Light paths of normal and phantom Einstein-Maxwell-dilaton black holes

TL;DR

This paper analytically derives null geodesics for normal and phantom Einstein-Maxwell-dilaton black holes using elliptic functions, enabling matter type identification through deflection angles and time delays.

Contribution

It provides explicit formulas for light paths in these black holes, incorporating parameters that distinguish normal from phantom types, and discusses observational implications.

Findings

Deflection angles depend on black hole parameters and matter type.

Time delay formulas can identify matter nature.

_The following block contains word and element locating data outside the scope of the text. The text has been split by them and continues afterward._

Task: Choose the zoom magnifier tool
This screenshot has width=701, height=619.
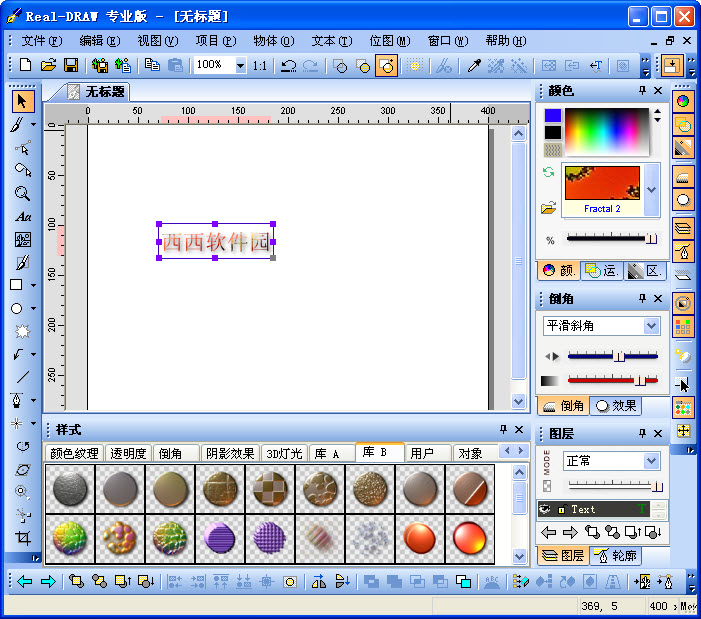Action: pyautogui.click(x=22, y=194)
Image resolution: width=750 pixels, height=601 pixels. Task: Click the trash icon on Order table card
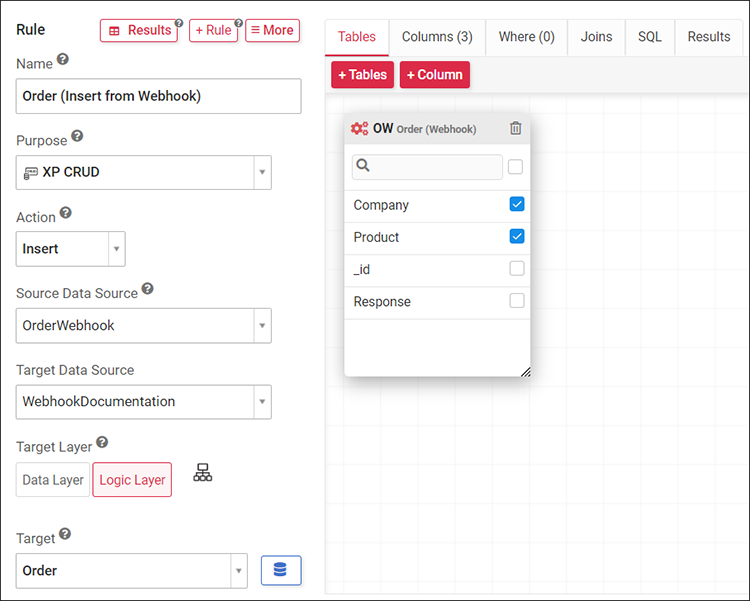tap(515, 128)
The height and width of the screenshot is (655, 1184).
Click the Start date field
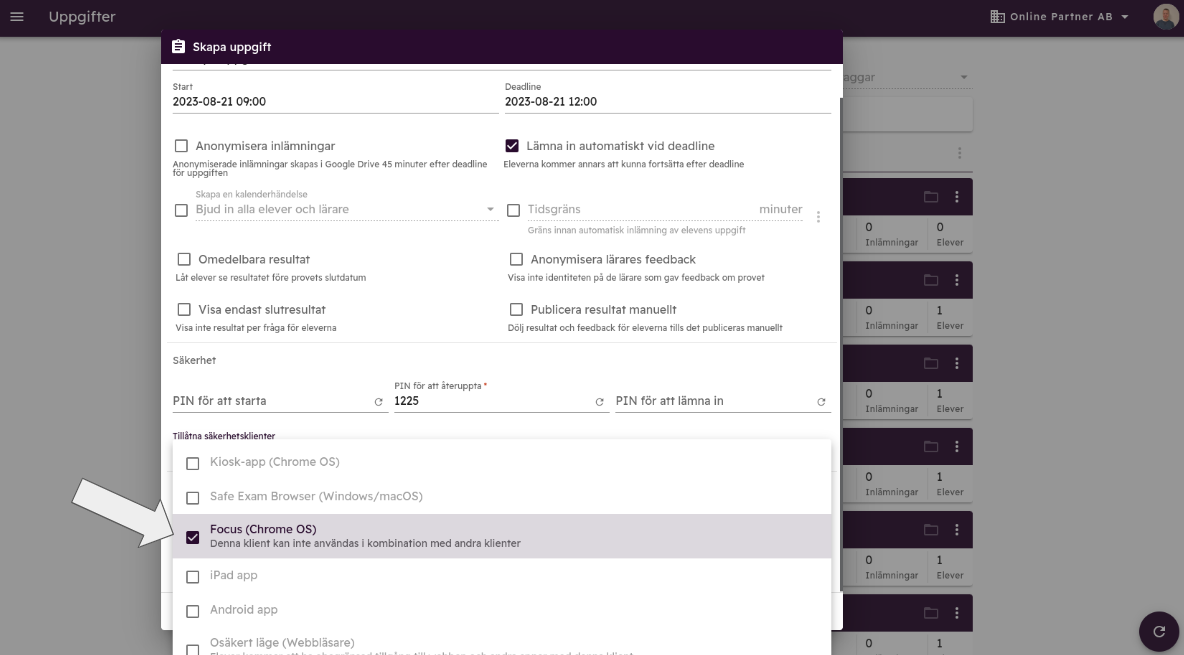[x=335, y=102]
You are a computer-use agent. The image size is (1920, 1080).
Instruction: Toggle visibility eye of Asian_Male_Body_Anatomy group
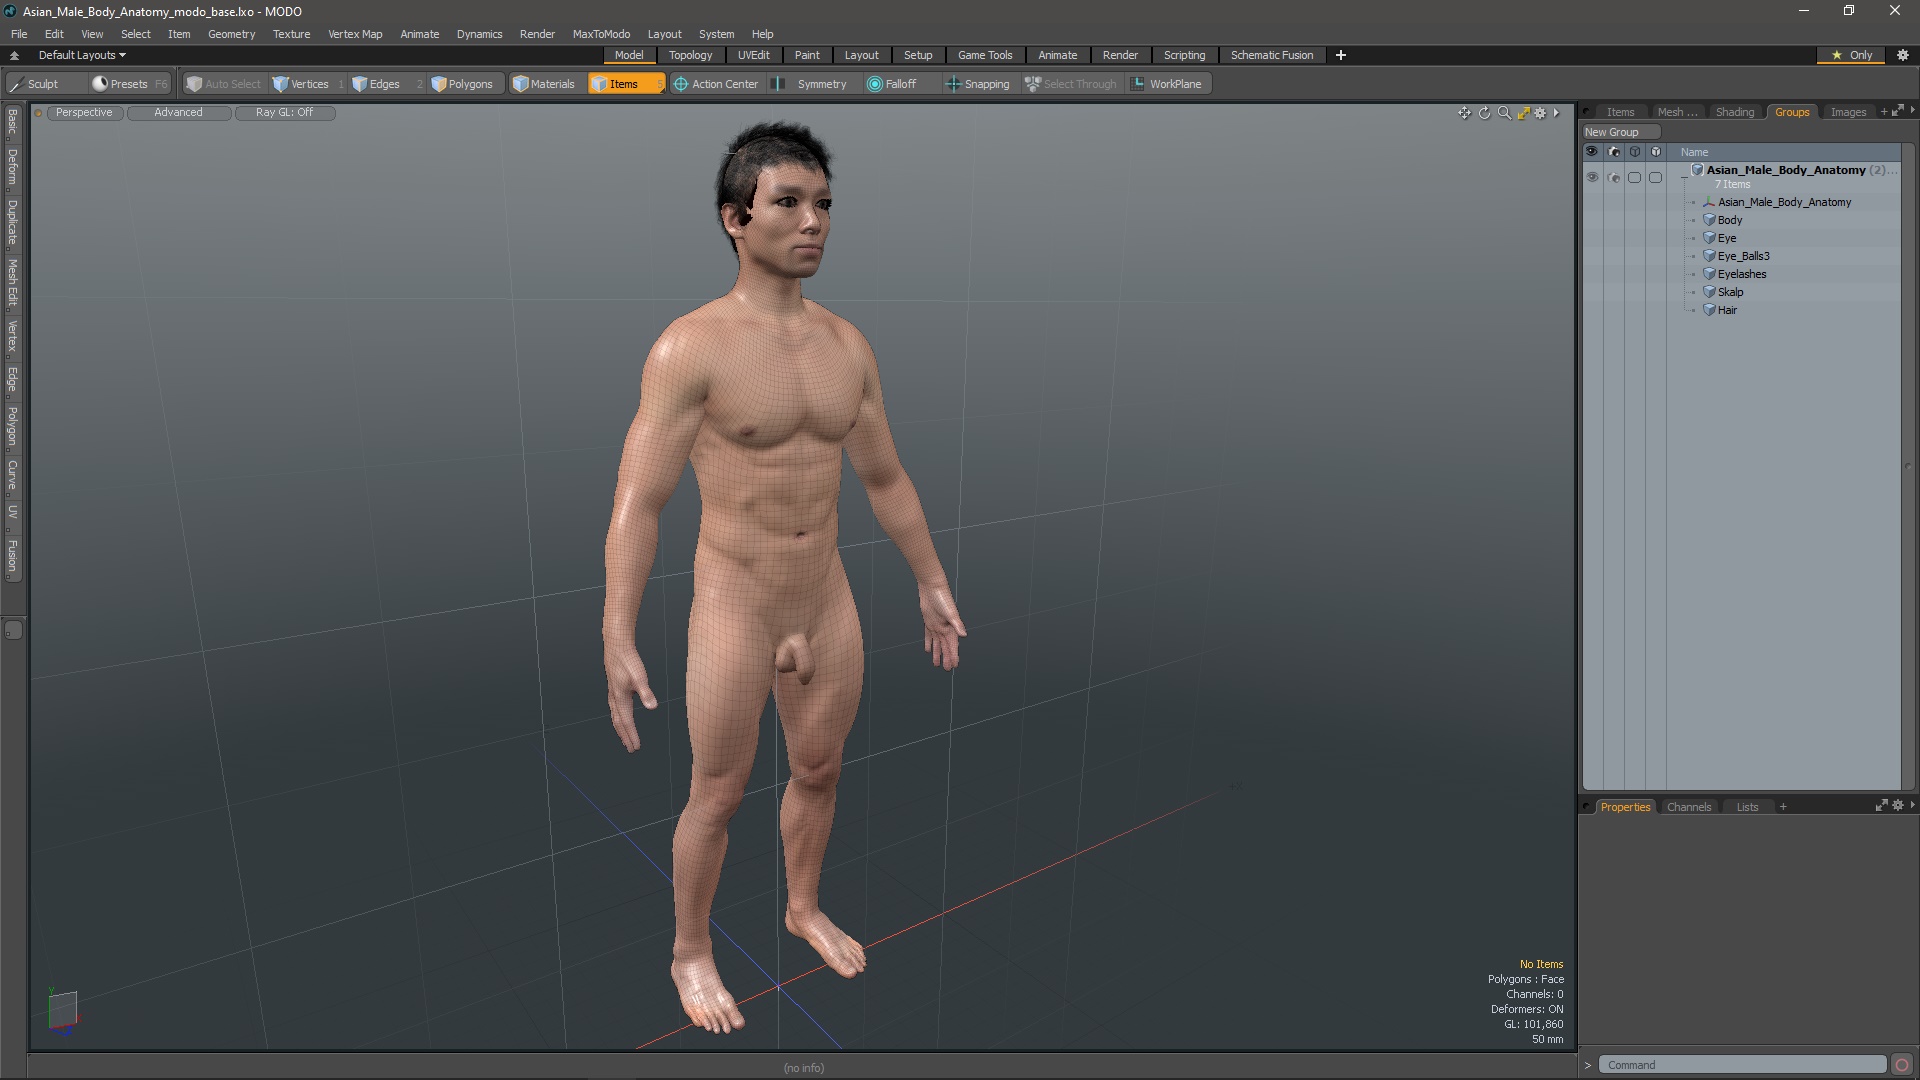[x=1592, y=177]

Phantom black holes lack certain null geodesics.

Abstract

Null geodesics of normal and phantom Einstein-Maxwell-dilaton black holes are determined analytically by the Weierstrass elliptic functions. The black hole parameters other than the mass enter, with the appropriate signs, the formula for the angle of deflection to the second order in the inverse of the impact parameter allowing for the identification of the nature of matter (phantom or normal). Such identification is also possible via the time delay formula and observation of relativistic images. Scattering experiencesmay favor black holes of Einstein-anti-Maxwell-dilatonic theory for their high relative discrepancy with respect to the Schwarzschild value. For the cases we restrict ourselves to, phantom black holes are characterized by the absence of many-world and two-world null geodesics.